Thank you very much, Mr. Chair.
Thank you, witnesses, for coming.
We've heard a number of comments this morning asking whether contracts were signed, whether invoices were given out--I guess this seems to be the angle the jury is going at--when in fact I asked yesterday for documentation of where in the act it says that an individual candidate has to have a contract signed. There is no such thing, so don't be misled by the questioning.
I want to read you an example, very quickly, of some evidence I have from Elections Canada's records. I'm going to read it very specifically. What I'm after is this. I want to know how this is different. I want you to pay attention to the fact that there were no invoices in this thing, that in fact in this example it was an organized national advertising campaign, but paid for and expensed at the local level.

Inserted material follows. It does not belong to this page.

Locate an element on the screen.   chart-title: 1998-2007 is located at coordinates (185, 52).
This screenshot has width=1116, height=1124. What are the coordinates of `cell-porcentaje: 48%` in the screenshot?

Having said that, let me read from Election Canada's own records. This is actually an affidavit too. It's in an affidavit before a real court. It says: “There was a regional media buy for all New Brunswick Liberal candidates in the 2006 election. The local campaign of Dominic LeBlanc in the 2006 election, where Mr. LeBlanc was elected as a Member of Parliament, apparently”—and I'm stressing that “apparently”—“participated in this regional buy organized by the national party.”
The documentation on record at Elections Canada in relation to one of the participating campaigns is attached as exhibit 30, if anybody wants to look that up. Exhibit 30 is a copy provided by Elections Canada of the cheque from the local official agent in payment of the ad. The cheque is made out to the Liberal Party.
Now, also on that list is Mr. Hubbard, across the way. I can tell you they've been very successful in voting against having any of this information released at this forum. The content of the ads, except for the tag lines.... Monsieur Jean-Pierre Kingsley has said—he is the past Chief Electoral Officer—the content of the ad is not relevant; the tag line is all that's relevant to make it local. So these guys at least did that; they at least put the tag line on. But the ads themselves are entirely national.
Now, here's the interesting thing. Despite the fact that the Liberal Party memo referred to above indicates that local campaigns were to pay for the national party cost of the ad--I want to point this out in defence of Monsieur LeBlanc--there is no apparent listing of any payment for these ads in Mr. LeBlanc's case. Now, I don't know whether that means he did pay it and there's no record of it; I don't know what it means. But what I can tell you is that the ads stated that his campaign paid for it.
Now, this is concerning me, because apart from the non-compliance of Mr. LeBlanc, the Liberal regional media buy was accepted by Elections Canada nonetheless, and it shares identical similarities to what we're talking about here today.